Records of locating words and elements:
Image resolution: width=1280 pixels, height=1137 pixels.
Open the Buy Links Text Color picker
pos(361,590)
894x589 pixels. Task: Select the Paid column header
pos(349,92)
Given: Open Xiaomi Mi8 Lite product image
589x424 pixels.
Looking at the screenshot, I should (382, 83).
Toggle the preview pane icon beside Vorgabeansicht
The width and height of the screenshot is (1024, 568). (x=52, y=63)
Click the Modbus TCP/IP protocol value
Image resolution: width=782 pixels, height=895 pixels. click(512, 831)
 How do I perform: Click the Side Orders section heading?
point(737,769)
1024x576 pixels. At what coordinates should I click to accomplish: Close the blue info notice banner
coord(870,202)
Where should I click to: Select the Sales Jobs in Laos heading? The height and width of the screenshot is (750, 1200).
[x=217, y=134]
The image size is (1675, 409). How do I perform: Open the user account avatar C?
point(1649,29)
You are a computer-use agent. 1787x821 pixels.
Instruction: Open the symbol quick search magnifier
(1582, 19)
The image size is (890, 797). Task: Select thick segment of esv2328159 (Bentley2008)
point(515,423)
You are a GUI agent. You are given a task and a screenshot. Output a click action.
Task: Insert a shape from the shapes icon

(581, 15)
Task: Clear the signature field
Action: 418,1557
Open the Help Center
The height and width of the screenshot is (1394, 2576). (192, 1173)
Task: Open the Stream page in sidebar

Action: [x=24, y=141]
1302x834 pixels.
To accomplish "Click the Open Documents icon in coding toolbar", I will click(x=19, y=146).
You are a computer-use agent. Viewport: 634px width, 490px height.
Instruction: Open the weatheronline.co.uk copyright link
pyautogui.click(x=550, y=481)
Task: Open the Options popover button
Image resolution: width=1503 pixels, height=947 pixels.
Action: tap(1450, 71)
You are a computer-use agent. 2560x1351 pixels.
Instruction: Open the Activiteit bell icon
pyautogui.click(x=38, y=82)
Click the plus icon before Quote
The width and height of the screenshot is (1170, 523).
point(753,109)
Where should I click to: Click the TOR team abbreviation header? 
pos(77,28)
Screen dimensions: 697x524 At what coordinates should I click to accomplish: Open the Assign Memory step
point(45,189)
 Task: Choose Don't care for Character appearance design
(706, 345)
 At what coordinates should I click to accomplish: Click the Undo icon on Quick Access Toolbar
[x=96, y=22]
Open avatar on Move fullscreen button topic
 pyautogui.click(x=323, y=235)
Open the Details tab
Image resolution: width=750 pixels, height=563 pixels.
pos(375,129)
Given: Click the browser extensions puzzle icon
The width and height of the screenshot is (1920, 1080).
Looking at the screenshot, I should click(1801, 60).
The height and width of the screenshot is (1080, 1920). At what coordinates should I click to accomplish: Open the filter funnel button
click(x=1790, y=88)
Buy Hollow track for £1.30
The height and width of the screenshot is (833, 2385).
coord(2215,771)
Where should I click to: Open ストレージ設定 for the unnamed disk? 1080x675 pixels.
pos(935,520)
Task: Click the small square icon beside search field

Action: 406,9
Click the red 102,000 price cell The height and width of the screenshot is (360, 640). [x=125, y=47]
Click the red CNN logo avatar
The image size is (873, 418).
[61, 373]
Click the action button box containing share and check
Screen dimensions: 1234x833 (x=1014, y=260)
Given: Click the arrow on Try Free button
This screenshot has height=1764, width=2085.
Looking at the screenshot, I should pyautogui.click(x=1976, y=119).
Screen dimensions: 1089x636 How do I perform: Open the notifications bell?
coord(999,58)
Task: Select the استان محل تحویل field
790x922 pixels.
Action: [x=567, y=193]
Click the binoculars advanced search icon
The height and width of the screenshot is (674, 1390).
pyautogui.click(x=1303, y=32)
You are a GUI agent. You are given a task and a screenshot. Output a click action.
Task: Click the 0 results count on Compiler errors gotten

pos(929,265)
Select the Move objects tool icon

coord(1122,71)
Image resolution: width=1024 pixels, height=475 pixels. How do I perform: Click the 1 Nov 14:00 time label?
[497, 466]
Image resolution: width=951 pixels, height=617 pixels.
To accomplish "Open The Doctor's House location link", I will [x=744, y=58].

To do —
Rewrite all of the records, changing "Instruction" to "Command" and keeping everything else the same.

Answer to the task —
Image resolution: width=1280 pixels, height=1137 pixels.
Open the Buy Links Text Color picker
pos(361,590)
894x589 pixels. Task: Select the Paid column header
pos(349,92)
Given: Open Xiaomi Mi8 Lite product image
589x424 pixels.
Looking at the screenshot, I should (382, 83).
Toggle the preview pane icon beside Vorgabeansicht
The width and height of the screenshot is (1024, 568). (x=52, y=63)
Click the Modbus TCP/IP protocol value
Image resolution: width=782 pixels, height=895 pixels. click(512, 831)
 How do I perform: Click the Side Orders section heading?
point(737,769)
1024x576 pixels. At what coordinates should I click to accomplish: Close the blue info notice banner
coord(870,202)
Where should I click to: Select the Sales Jobs in Laos heading? The height and width of the screenshot is (750, 1200).
[x=217, y=134]
The image size is (1675, 409). How do I perform: Open the user account avatar C?
point(1649,29)
You are a computer-use agent. 1787x821 pixels.
Command: Open the symbol quick search magnifier
(1582, 19)
The image size is (890, 797). Task: Select thick segment of esv2328159 (Bentley2008)
point(515,423)
You are a GUI agent. You are given a task and a screenshot. Output a click action.
Task: Insert a shape from the shapes icon

(581, 15)
Task: Clear the signature field
Action: 418,1557
Open the Help Center
The height and width of the screenshot is (1394, 2576). (192, 1173)
Task: Open the Stream page in sidebar

Action: [x=24, y=141]
1302x834 pixels.
To accomplish "Click the Open Documents icon in coding toolbar", I will click(x=19, y=146).
You are a computer-use agent. Viewport: 634px width, 490px height.
Command: Open the weatheronline.co.uk copyright link
pyautogui.click(x=550, y=481)
Task: Open the Options popover button
Image resolution: width=1503 pixels, height=947 pixels.
Action: tap(1450, 71)
You are a computer-use agent. 2560x1351 pixels.
Command: Open the Activiteit bell icon
pyautogui.click(x=38, y=82)
Click the plus icon before Quote
The width and height of the screenshot is (1170, 523).
point(753,109)
Where should I click to: Click the TOR team abbreviation header? 
pos(77,28)
Screen dimensions: 697x524 At what coordinates should I click to accomplish: Open the Assign Memory step
point(45,189)
 Task: Choose Don't care for Character appearance design
(706, 345)
 At what coordinates should I click to accomplish: Click the Undo icon on Quick Access Toolbar
[x=96, y=22]
Open avatar on Move fullscreen button topic
 pyautogui.click(x=323, y=235)
Open the Details tab
Image resolution: width=750 pixels, height=563 pixels.
pos(375,129)
Given: Click the browser extensions puzzle icon
The width and height of the screenshot is (1920, 1080).
Looking at the screenshot, I should click(1801, 60).
The height and width of the screenshot is (1080, 1920). At what coordinates should I click to accomplish: Open the filter funnel button
click(x=1790, y=88)
Buy Hollow track for £1.30
The height and width of the screenshot is (833, 2385).
coord(2215,771)
Where should I click to: Open ストレージ設定 for the unnamed disk? 1080x675 pixels.
pos(935,520)
Task: Click the small square icon beside search field

Action: 406,9
Click the red 102,000 price cell The height and width of the screenshot is (360, 640). [x=125, y=47]
Click the red CNN logo avatar
The image size is (873, 418).
[61, 373]
Click the action button box containing share and check
Screen dimensions: 1234x833 (x=1014, y=260)
Given: Click the arrow on Try Free button
This screenshot has height=1764, width=2085.
Looking at the screenshot, I should pyautogui.click(x=1976, y=119).
Screen dimensions: 1089x636 How do I perform: Open the notifications bell?
coord(999,58)
Task: Select the استان محل تحویل field
790x922 pixels.
Action: [x=567, y=193]
Click the binoculars advanced search icon
The height and width of the screenshot is (674, 1390).
pyautogui.click(x=1303, y=32)
You are a GUI agent. You are given a task and a screenshot. Output a click action.
Task: Click the 0 results count on Compiler errors gotten

pos(929,265)
Select the Move objects tool icon

coord(1122,71)
Image resolution: width=1024 pixels, height=475 pixels. How do I perform: Click the 1 Nov 14:00 time label?
[497, 466]
Image resolution: width=951 pixels, height=617 pixels.
To accomplish "Open The Doctor's House location link", I will [x=744, y=58].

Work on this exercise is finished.